■ **Prompt**
Word for word, quote the lines from the one containing "You are a computer-use" to the end of the entries below, including both. Leave pictures out.

Material to process below:

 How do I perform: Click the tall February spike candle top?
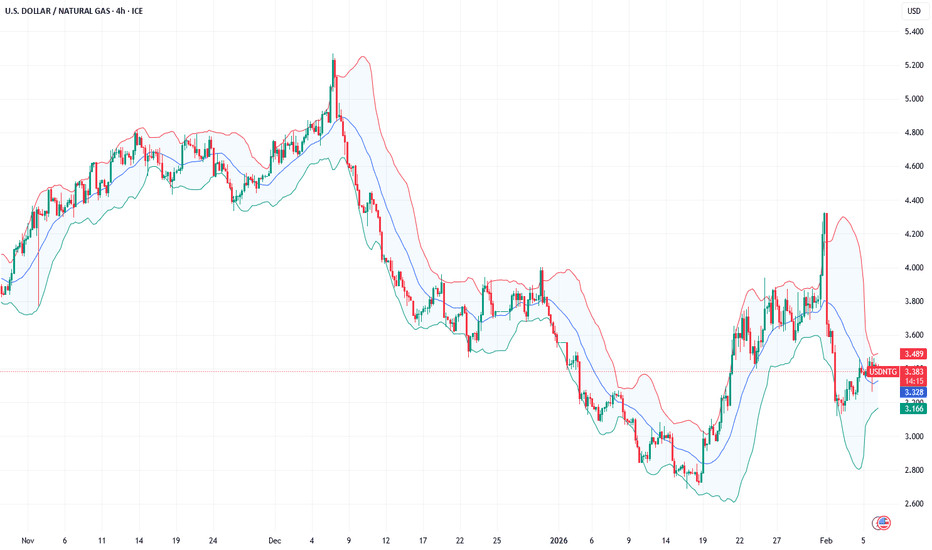825,215
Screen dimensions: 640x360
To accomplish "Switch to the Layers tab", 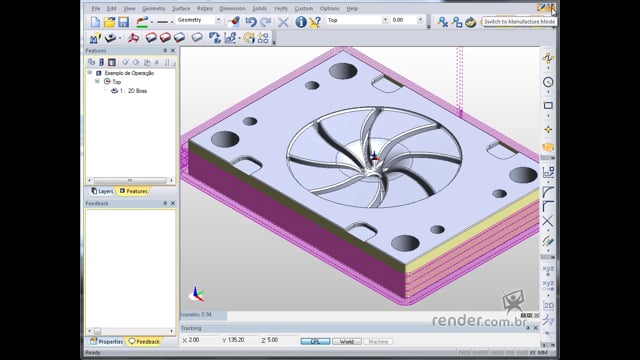I will [102, 191].
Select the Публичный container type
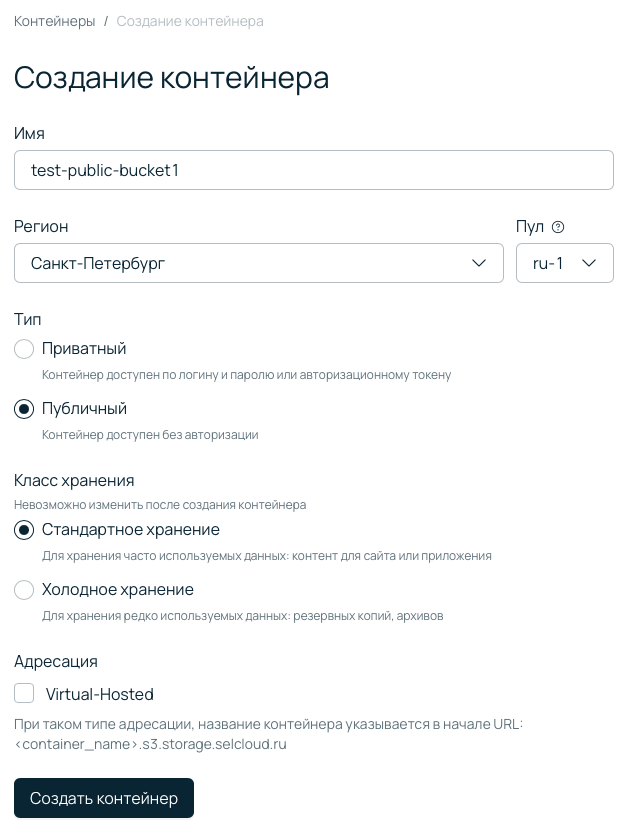The image size is (643, 826). [24, 409]
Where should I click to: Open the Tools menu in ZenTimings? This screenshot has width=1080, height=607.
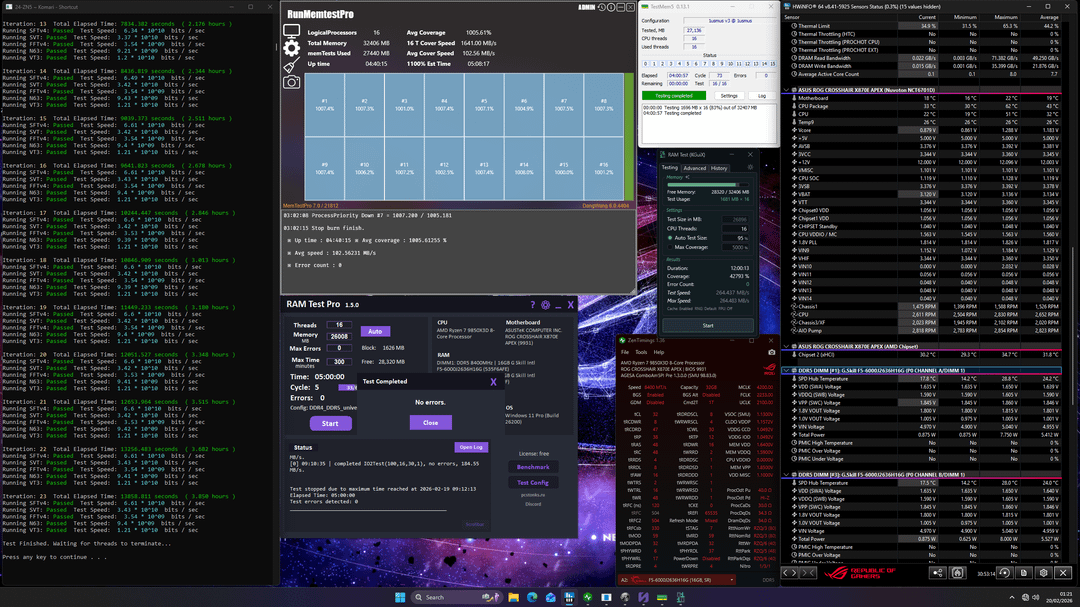click(x=639, y=352)
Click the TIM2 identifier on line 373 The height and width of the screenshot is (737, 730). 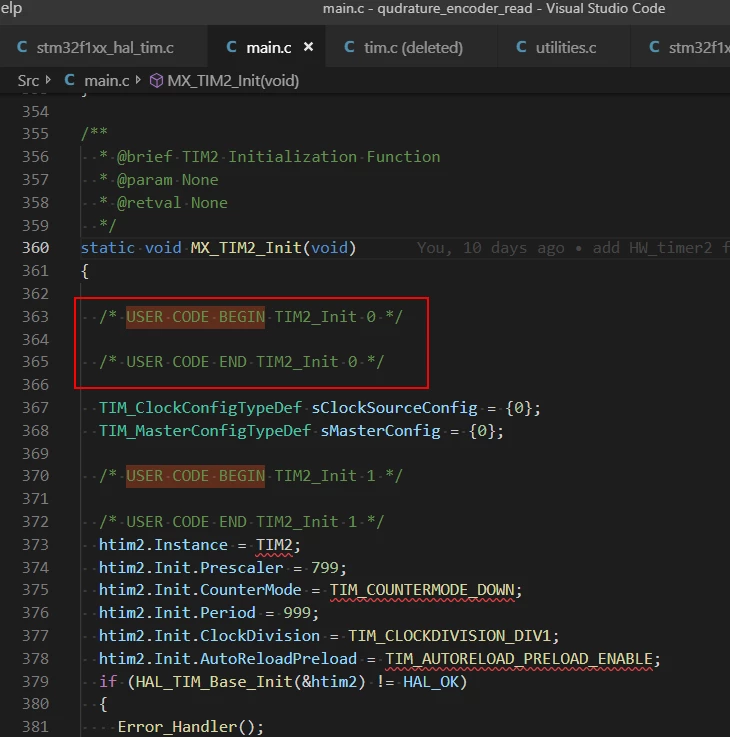(x=274, y=545)
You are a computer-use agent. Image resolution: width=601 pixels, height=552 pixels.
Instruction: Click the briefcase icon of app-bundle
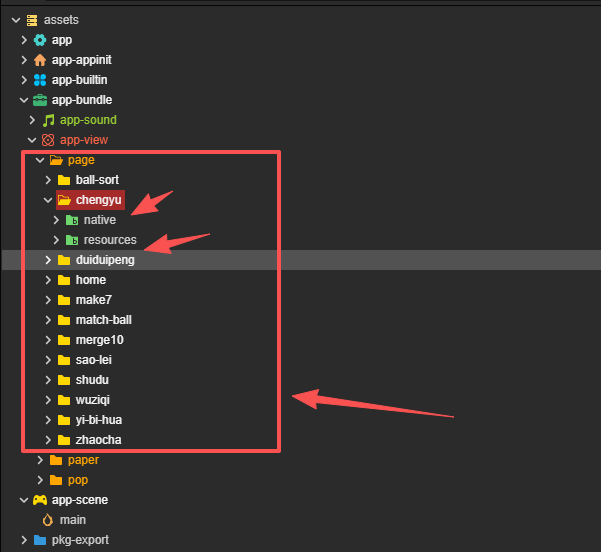point(40,100)
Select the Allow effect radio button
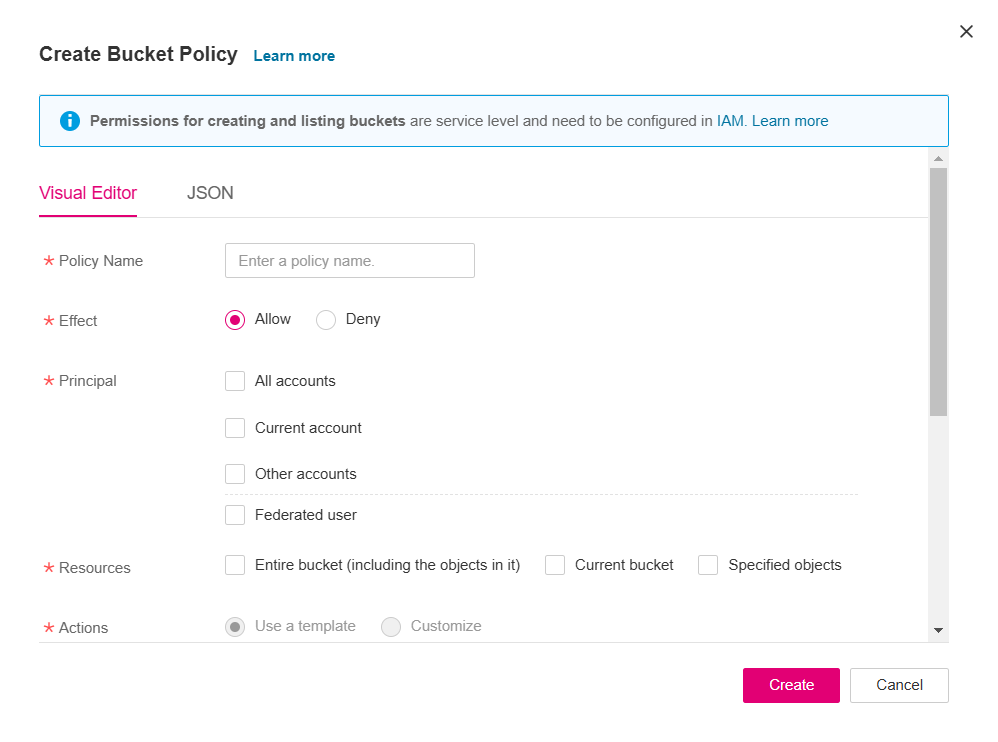Viewport: 998px width, 742px height. [x=235, y=320]
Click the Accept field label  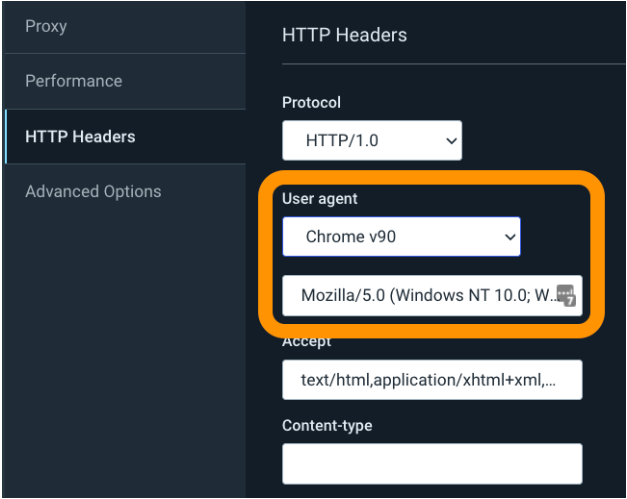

End of Material to process.

■ **Problem solution**
You are a computer-use agent. Image resolution: width=601 pixels, height=552 pixels.
Instruction: Click the briefcase icon of app-bundle
point(40,100)
Select the Allow effect radio button
Viewport: 998px width, 742px height. [x=235, y=320]
Click the Accept field label  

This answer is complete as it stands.